John McPhee, “Assembling California”
…the change from subduction to side-by-side sliding disassembled the fossil subduction zone to produce the fault-splintered Southern California geology that we see today. That may seem straightforward, but, as we’ll see, the details get a bit involved (76). In the baseball movie A League of Their Own, the coach (played by Tom Hanks) berates one of his players for complaining that the game is too hard. “It’s supposed to be hard.,” he yells. “The hard is what makes it great.” California geology is hard. The state is a geologic train wreck of rocks, faults, and moving plates, still growing in adolescence (88).
Keith Heyer Meldahl, “Disassembling Southern California”
The Palos Verdes Peninsula has a complex, widely-studied tectono-metamorphic history involving cycles of erosion, re-deposition, subduction, and uplift. The peninsula is a tectonic fault block of seafloor sediments and volcanics draped atop a submerged mountain of metamorphic rocks that began rising out of the Pacific Ocean 1.5 million years ago. It is situated in a subduction zone shaped by the interactions among three tectonic plates.

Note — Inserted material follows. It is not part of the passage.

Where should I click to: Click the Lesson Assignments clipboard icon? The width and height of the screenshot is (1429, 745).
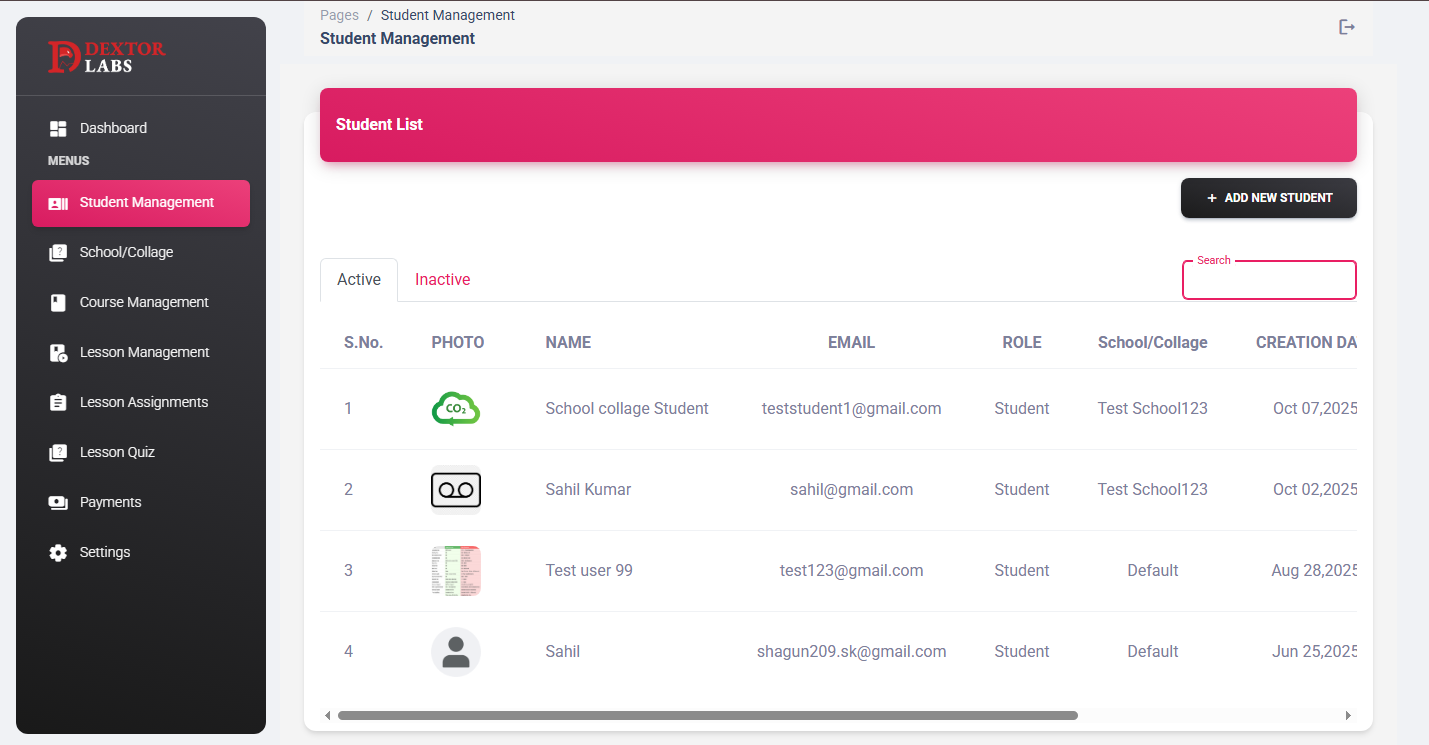coord(58,402)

Between 35 and 15 million years ago, as the Farallon Plate subducted under the North American Plate, the Pacific Plate began side-sliding along the San Andreas fault, dragging rocks west of the fault northwest for several hundred miles. These developments caused the clockwise rotation of the Western Transverse Ranges Block (comprising the mountain ranges around Los Angeles, with their rare east-west orientation), and created a stretched zone where rocks that once were buried miles deep in the Farallon Plate subduction zone bobbed to the surface. The metamorphic core complex on which the Palos Verdes Peninsula (and Catalina and the Channel Islands) rests, composed of rocks called the Catalina Schist, was dragged deep into the Earth on the sinking Farallon Plate, then uplifted and eroded, and later dropped to deep ocean depths, to catch the Monterey Formation 8 – 15 million years ago. However, as geologists are quick to caution, “This is only the simplest scenario. At least 150 million years of geologic history is missing on Palos Verdes Peninsula” (Morris, 2000).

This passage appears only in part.